**AIM OF THE EXERCISE:** All of the data below should be printed again exactly, pictures excluded.

**INFORMATION PROVIDED:**
--- START ---
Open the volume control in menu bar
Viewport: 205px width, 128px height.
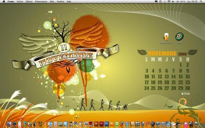pyautogui.click(x=173, y=2)
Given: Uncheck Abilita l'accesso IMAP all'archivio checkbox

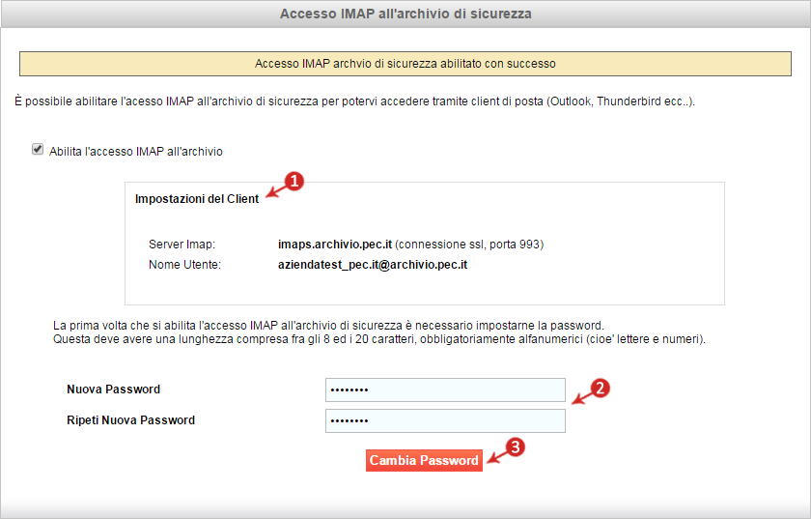Looking at the screenshot, I should (x=38, y=150).
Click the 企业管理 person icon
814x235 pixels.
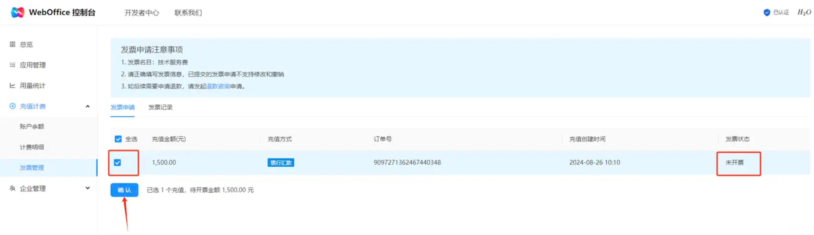point(12,188)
--- END ---
**ANSWER SECTION:**
Open the volume control in menu bar
Viewport: 205px width, 128px height.
pyautogui.click(x=173, y=2)
Given: Uncheck Abilita l'accesso IMAP all'archivio checkbox

Looking at the screenshot, I should (x=38, y=150).
Click the 企业管理 person icon
814x235 pixels.
point(12,188)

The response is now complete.